The Critical Care Outreach (CCORT) service is a team of five nursing staff, all experienced for many years in the care of acutely ill patients, who work within all areas of the hospital as part of a ‘multidisciplinary organisational approach to ensure patients who are or have the potential to become acutely unwell, receive the right care, at the right time irrespective of their location in the hospital’. We achieve this by providing clinical hands on support and guidance to ward nurses and doctors when the condition of a patient deteriorates.
Education is a key part of the role to ensure ward staff have the skills and knowledge to care for acutely ill patients. We provide bedside teaching and formal education in the classroom, regarding the recognition and management of the clinically deteriorating patient, based on nationally recognised guidance.
We work closely with the Intensive Care Unit, ensuring the timely admission and discharge of patients, whilst providing follow up care on the wards and at outpatient clinics to assess the impact of the patient’s critical care stay on their physical, psychological and social life.
What services are provided?
- Assessment of and implementation of treatment for acutely ill patients
- Provision of follow up support for patients transferred to general ward areas from critical care environment
- Support for patients requiring Non Invasive ventilation
- Support for patients with tracheostomys
- Education to all levels of clinical staff on assessing and treating the deteriorating hospital patient
- Research and audit relating to patients with acute illnesses.

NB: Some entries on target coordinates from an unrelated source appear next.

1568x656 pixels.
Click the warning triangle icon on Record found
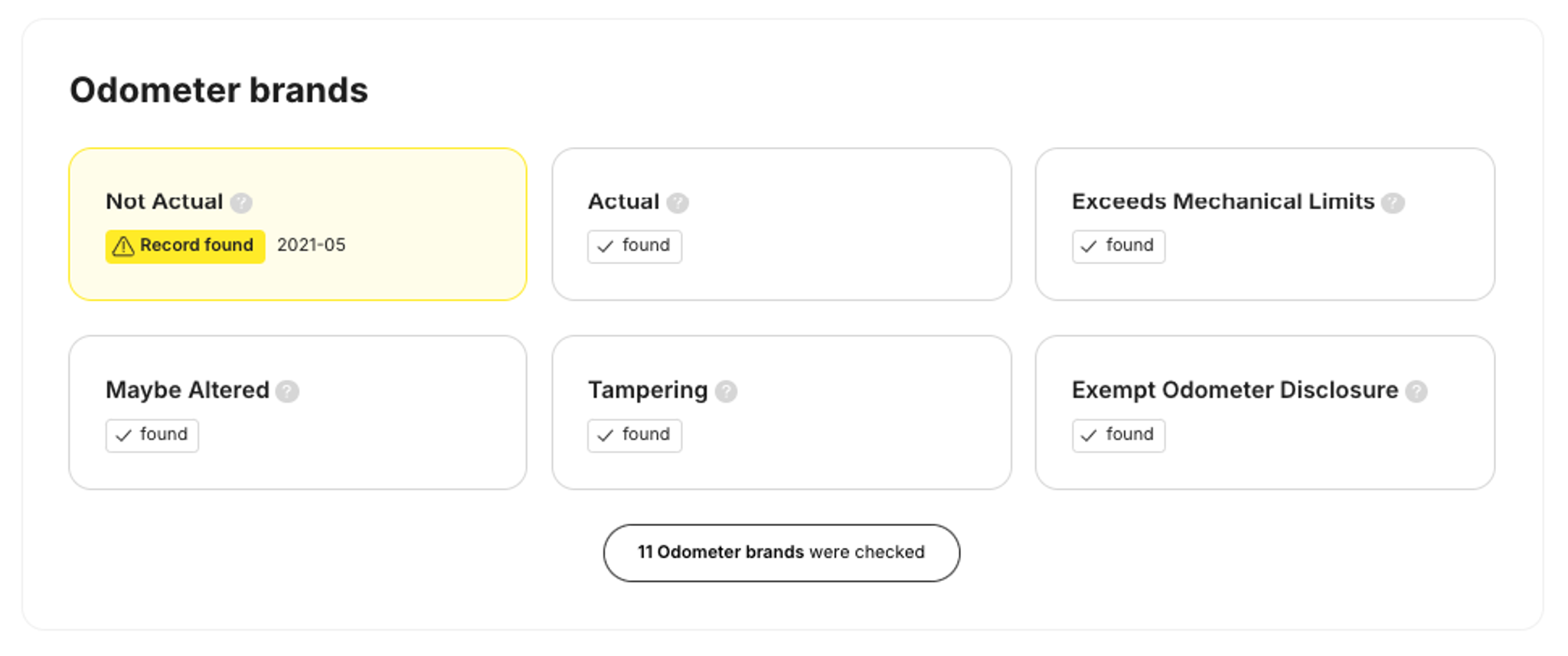(x=123, y=246)
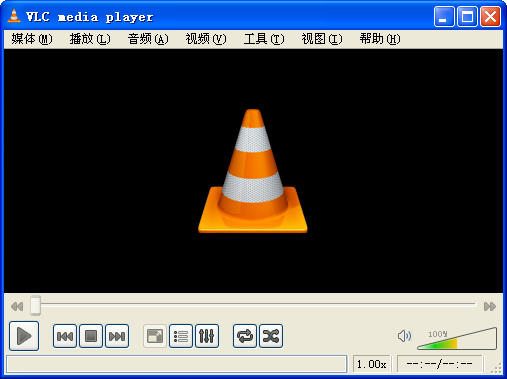Toggle shuffle random playback
Viewport: 507px width, 379px height.
(x=271, y=336)
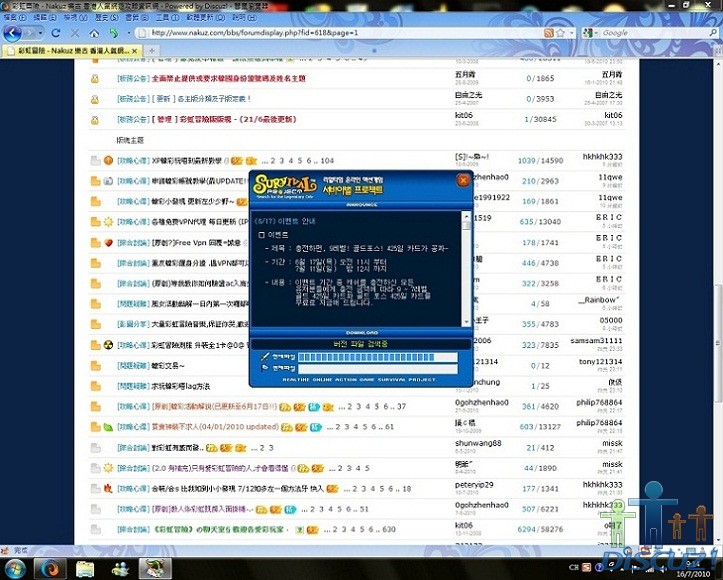Open author hkhkhk333 profile link in first thread
The image size is (723, 580).
pos(603,157)
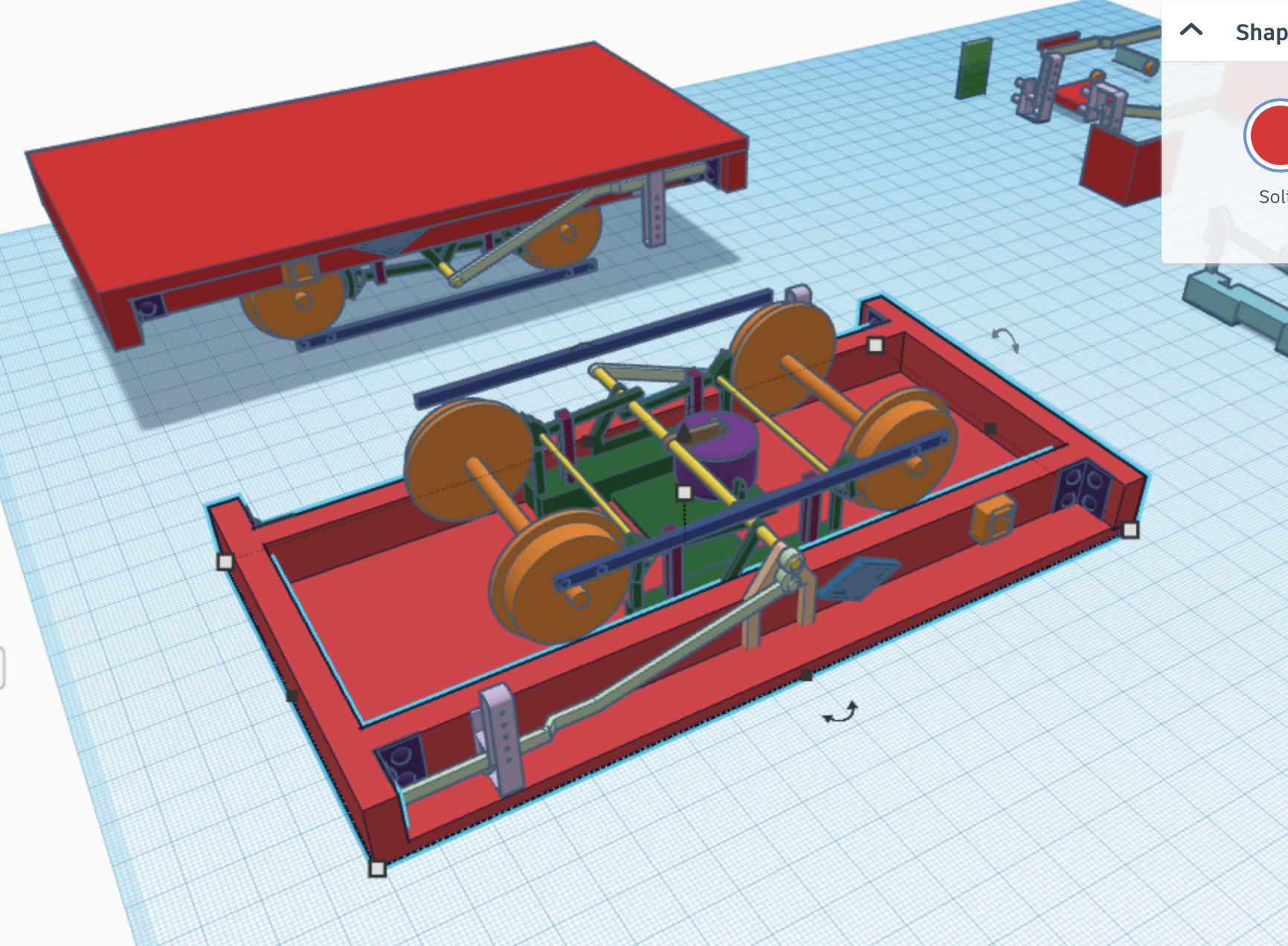
Task: Select the light blue hinge plate on the frame
Action: 859,577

- Write and implement local and national guidance relating to acute illness.
How can I get a referral?
Patients are referred either via a physiological trigger system called the ‘Early Warning Scoring System’ (EWSS) or directly via staff if they are concerned about a patient. Referrals can be made by medical, nursing and allied health care professionals working in the JPUH who are concerned that the condition of their patient may be deteriorating.